> Exercise aim: Could you write the entries out again, exactly as they are?
--- Records for processing ---
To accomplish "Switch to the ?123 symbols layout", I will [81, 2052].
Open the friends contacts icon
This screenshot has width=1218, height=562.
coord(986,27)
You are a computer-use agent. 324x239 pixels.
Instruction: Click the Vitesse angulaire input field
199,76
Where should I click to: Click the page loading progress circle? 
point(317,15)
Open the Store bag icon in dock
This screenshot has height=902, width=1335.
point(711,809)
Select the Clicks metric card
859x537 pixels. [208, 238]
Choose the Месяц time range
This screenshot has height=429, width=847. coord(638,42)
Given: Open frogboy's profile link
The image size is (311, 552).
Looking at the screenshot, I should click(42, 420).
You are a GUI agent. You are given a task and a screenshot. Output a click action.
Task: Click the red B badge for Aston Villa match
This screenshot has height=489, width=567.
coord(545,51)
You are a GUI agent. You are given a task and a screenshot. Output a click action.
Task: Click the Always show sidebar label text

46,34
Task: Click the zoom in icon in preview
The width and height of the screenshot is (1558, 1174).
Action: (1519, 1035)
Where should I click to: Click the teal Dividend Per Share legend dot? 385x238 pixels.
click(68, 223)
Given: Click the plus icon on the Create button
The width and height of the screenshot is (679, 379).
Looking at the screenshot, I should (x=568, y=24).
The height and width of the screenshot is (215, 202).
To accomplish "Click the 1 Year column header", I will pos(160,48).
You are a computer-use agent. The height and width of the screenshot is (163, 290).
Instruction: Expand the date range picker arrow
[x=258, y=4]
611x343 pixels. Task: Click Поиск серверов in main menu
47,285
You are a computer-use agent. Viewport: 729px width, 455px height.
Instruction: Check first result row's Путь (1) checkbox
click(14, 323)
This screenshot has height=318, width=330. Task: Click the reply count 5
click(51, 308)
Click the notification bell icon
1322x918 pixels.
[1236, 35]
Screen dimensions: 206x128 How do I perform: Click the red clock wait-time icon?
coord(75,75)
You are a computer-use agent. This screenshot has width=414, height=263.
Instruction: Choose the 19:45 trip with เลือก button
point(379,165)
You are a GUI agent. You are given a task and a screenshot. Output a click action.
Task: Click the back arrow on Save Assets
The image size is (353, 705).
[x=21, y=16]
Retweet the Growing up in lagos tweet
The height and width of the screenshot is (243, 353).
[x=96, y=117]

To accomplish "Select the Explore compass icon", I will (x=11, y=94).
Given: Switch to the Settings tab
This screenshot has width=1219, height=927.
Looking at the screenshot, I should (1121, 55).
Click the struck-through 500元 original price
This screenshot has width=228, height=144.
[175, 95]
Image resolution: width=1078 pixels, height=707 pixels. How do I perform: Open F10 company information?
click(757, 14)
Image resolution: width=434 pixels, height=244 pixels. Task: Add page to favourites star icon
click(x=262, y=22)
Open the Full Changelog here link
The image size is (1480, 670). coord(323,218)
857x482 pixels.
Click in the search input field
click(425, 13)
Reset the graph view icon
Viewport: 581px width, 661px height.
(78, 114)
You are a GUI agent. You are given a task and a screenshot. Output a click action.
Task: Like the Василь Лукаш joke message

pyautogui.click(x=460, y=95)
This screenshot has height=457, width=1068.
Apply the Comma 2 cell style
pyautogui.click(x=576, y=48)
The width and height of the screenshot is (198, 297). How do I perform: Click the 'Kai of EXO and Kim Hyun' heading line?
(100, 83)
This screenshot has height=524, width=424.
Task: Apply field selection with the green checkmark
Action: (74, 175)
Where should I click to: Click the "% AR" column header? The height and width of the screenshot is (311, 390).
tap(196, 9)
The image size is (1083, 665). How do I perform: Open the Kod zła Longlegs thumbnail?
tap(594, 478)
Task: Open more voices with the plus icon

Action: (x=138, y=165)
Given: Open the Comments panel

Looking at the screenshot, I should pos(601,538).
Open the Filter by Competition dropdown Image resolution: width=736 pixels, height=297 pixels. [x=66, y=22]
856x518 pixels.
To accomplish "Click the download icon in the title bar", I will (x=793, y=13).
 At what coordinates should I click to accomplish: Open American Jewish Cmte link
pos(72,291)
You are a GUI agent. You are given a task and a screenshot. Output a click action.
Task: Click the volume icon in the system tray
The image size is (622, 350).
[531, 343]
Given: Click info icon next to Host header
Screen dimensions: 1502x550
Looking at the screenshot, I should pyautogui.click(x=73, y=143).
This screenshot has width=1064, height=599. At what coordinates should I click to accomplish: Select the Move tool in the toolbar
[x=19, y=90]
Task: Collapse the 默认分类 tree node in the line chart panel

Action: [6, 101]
---
> Expected answer:
To accomplish "Switch to the ?123 symbols layout", I will [81, 2052].
Open the friends contacts icon
This screenshot has width=1218, height=562.
coord(986,27)
You are a computer-use agent. 324x239 pixels.
Instruction: Click the Vitesse angulaire input field
199,76
Where should I click to: Click the page loading progress circle? 
point(317,15)
Open the Store bag icon in dock
This screenshot has height=902, width=1335.
point(711,809)
Select the Clicks metric card
859x537 pixels. [208, 238]
Choose the Месяц time range
This screenshot has height=429, width=847. coord(638,42)
Given: Open frogboy's profile link
The image size is (311, 552).
Looking at the screenshot, I should click(42, 420).
You are a GUI agent. You are given a task and a screenshot. Output a click action.
Task: Click the red B badge for Aston Villa match
This screenshot has height=489, width=567.
coord(545,51)
You are a GUI agent. You are given a task and a screenshot. Output a click action.
Task: Click the Always show sidebar label text

46,34
Task: Click the zoom in icon in preview
The width and height of the screenshot is (1558, 1174).
Action: (1519, 1035)
Where should I click to: Click the teal Dividend Per Share legend dot? 385x238 pixels.
click(68, 223)
Given: Click the plus icon on the Create button
The width and height of the screenshot is (679, 379).
Looking at the screenshot, I should (x=568, y=24).
The height and width of the screenshot is (215, 202).
To accomplish "Click the 1 Year column header", I will pos(160,48).
You are a computer-use agent. The height and width of the screenshot is (163, 290).
Instruction: Expand the date range picker arrow
[x=258, y=4]
611x343 pixels. Task: Click Поиск серверов in main menu
47,285
You are a computer-use agent. Viewport: 729px width, 455px height.
Instruction: Check first result row's Путь (1) checkbox
click(14, 323)
This screenshot has height=318, width=330. Task: Click the reply count 5
click(51, 308)
Click the notification bell icon
1322x918 pixels.
[1236, 35]
Screen dimensions: 206x128 How do I perform: Click the red clock wait-time icon?
coord(75,75)
You are a computer-use agent. This screenshot has width=414, height=263.
Instruction: Choose the 19:45 trip with เลือก button
point(379,165)
You are a GUI agent. You are given a task and a screenshot. Output a click action.
Task: Click the back arrow on Save Assets
The image size is (353, 705).
[x=21, y=16]
Retweet the Growing up in lagos tweet
The height and width of the screenshot is (243, 353).
[x=96, y=117]

To accomplish "Select the Explore compass icon", I will (x=11, y=94).
Given: Switch to the Settings tab
This screenshot has width=1219, height=927.
Looking at the screenshot, I should (1121, 55).
Click the struck-through 500元 original price
This screenshot has width=228, height=144.
[175, 95]
Image resolution: width=1078 pixels, height=707 pixels. How do I perform: Open F10 company information?
click(757, 14)
Image resolution: width=434 pixels, height=244 pixels. Task: Add page to favourites star icon
click(x=262, y=22)
Open the Full Changelog here link
The image size is (1480, 670). coord(323,218)
857x482 pixels.
Click in the search input field
click(425, 13)
Reset the graph view icon
Viewport: 581px width, 661px height.
(78, 114)
You are a GUI agent. You are given a task and a screenshot. Output a click action.
Task: Like the Василь Лукаш joke message

pyautogui.click(x=460, y=95)
This screenshot has height=457, width=1068.
Apply the Comma 2 cell style
pyautogui.click(x=576, y=48)
The width and height of the screenshot is (198, 297). How do I perform: Click the 'Kai of EXO and Kim Hyun' heading line?
(100, 83)
This screenshot has height=524, width=424.
Task: Apply field selection with the green checkmark
Action: (74, 175)
Where should I click to: Click the "% AR" column header? The height and width of the screenshot is (311, 390).
tap(196, 9)
The image size is (1083, 665). How do I perform: Open the Kod zła Longlegs thumbnail?
tap(594, 478)
Task: Open more voices with the plus icon

Action: (x=138, y=165)
Given: Open the Comments panel

Looking at the screenshot, I should pos(601,538).
Open the Filter by Competition dropdown Image resolution: width=736 pixels, height=297 pixels. [x=66, y=22]
856x518 pixels.
To accomplish "Click the download icon in the title bar", I will (x=793, y=13).
 At what coordinates should I click to accomplish: Open American Jewish Cmte link
pos(72,291)
You are a GUI agent. You are given a task and a screenshot. Output a click action.
Task: Click the volume icon in the system tray
The image size is (622, 350).
[531, 343]
Given: Click info icon next to Host header
Screen dimensions: 1502x550
Looking at the screenshot, I should pyautogui.click(x=73, y=143).
This screenshot has width=1064, height=599. At what coordinates should I click to accomplish: Select the Move tool in the toolbar
[x=19, y=90]
Task: Collapse the 默认分类 tree node in the line chart panel

Action: [6, 101]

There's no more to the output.